— Problem details —
Copy out the listing below word for word, keeping every line in its original order.

— Dataset extract —
■ ■ ■ ■
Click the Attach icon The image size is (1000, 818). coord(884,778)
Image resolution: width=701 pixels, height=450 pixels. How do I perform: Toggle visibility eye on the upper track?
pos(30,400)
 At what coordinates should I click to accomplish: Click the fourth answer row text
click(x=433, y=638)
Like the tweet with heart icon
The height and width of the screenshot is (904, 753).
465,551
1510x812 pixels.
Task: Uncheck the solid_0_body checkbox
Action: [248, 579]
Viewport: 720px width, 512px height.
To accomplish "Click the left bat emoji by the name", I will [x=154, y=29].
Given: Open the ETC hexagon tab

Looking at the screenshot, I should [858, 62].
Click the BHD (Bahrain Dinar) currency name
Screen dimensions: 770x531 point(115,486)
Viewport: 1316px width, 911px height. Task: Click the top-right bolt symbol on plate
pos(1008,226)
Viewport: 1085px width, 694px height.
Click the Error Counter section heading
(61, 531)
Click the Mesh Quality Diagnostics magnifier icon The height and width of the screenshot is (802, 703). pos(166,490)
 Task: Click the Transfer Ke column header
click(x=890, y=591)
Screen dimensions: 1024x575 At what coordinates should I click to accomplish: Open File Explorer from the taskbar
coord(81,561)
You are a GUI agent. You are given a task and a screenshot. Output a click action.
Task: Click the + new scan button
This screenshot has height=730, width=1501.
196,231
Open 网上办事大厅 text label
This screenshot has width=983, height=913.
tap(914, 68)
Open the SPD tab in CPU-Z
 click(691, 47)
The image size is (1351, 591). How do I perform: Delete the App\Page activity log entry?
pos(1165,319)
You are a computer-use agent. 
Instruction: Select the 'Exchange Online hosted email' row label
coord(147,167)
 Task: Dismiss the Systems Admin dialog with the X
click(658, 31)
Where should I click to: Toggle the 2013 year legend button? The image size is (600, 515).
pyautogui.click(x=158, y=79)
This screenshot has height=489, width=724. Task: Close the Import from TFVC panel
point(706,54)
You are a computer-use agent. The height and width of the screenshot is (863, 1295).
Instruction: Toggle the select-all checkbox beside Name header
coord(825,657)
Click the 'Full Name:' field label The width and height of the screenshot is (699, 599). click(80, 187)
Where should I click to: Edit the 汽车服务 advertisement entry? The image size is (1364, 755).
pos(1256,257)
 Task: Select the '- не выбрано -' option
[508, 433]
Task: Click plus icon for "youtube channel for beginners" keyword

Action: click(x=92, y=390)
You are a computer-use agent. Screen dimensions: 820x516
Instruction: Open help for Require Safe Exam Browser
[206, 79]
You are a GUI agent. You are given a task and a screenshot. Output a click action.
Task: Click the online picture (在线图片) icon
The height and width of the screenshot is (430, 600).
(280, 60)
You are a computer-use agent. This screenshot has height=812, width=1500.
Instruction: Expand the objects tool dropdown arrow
■ ■ ■ ■
— Task solution —
Click the Attach icon The image size is (1000, 818). coord(884,778)
Image resolution: width=701 pixels, height=450 pixels. How do I perform: Toggle visibility eye on the upper track?
pos(30,400)
 At what coordinates should I click to accomplish: Click the fourth answer row text
click(x=433, y=638)
Like the tweet with heart icon
The height and width of the screenshot is (904, 753).
465,551
1510x812 pixels.
Task: Uncheck the solid_0_body checkbox
Action: [248, 579]
Viewport: 720px width, 512px height.
To accomplish "Click the left bat emoji by the name", I will [x=154, y=29].
Given: Open the ETC hexagon tab

Looking at the screenshot, I should [858, 62].
Click the BHD (Bahrain Dinar) currency name
Screen dimensions: 770x531 point(115,486)
Viewport: 1316px width, 911px height. Task: Click the top-right bolt symbol on plate
pos(1008,226)
Viewport: 1085px width, 694px height.
Click the Error Counter section heading
(61, 531)
Click the Mesh Quality Diagnostics magnifier icon The height and width of the screenshot is (802, 703). pos(166,490)
 Task: Click the Transfer Ke column header
click(x=890, y=591)
Screen dimensions: 1024x575 At what coordinates should I click to accomplish: Open File Explorer from the taskbar
coord(81,561)
You are a GUI agent. You are given a task and a screenshot. Output a click action.
Task: Click the + new scan button
This screenshot has height=730, width=1501.
196,231
Open 网上办事大厅 text label
This screenshot has width=983, height=913.
tap(914, 68)
Open the SPD tab in CPU-Z
 click(691, 47)
The image size is (1351, 591). How do I perform: Delete the App\Page activity log entry?
pos(1165,319)
You are a computer-use agent. 
Instruction: Select the 'Exchange Online hosted email' row label
coord(147,167)
 Task: Dismiss the Systems Admin dialog with the X
click(658, 31)
Where should I click to: Toggle the 2013 year legend button? The image size is (600, 515).
pyautogui.click(x=158, y=79)
This screenshot has height=489, width=724. Task: Close the Import from TFVC panel
point(706,54)
You are a computer-use agent. The height and width of the screenshot is (863, 1295).
Instruction: Toggle the select-all checkbox beside Name header
coord(825,657)
Click the 'Full Name:' field label The width and height of the screenshot is (699, 599). click(80, 187)
Where should I click to: Edit the 汽车服务 advertisement entry? The image size is (1364, 755).
pos(1256,257)
 Task: Select the '- не выбрано -' option
[508, 433]
Task: Click plus icon for "youtube channel for beginners" keyword

Action: click(x=92, y=390)
You are a computer-use agent. Screen dimensions: 820x516
Instruction: Open help for Require Safe Exam Browser
[206, 79]
You are a GUI agent. You are given a task and a screenshot. Output a click action.
Task: Click the online picture (在线图片) icon
The height and width of the screenshot is (430, 600).
(280, 60)
You are a computer-use agent. This screenshot has height=812, width=1500.
Instruction: Expand the objects tool dropdown arrow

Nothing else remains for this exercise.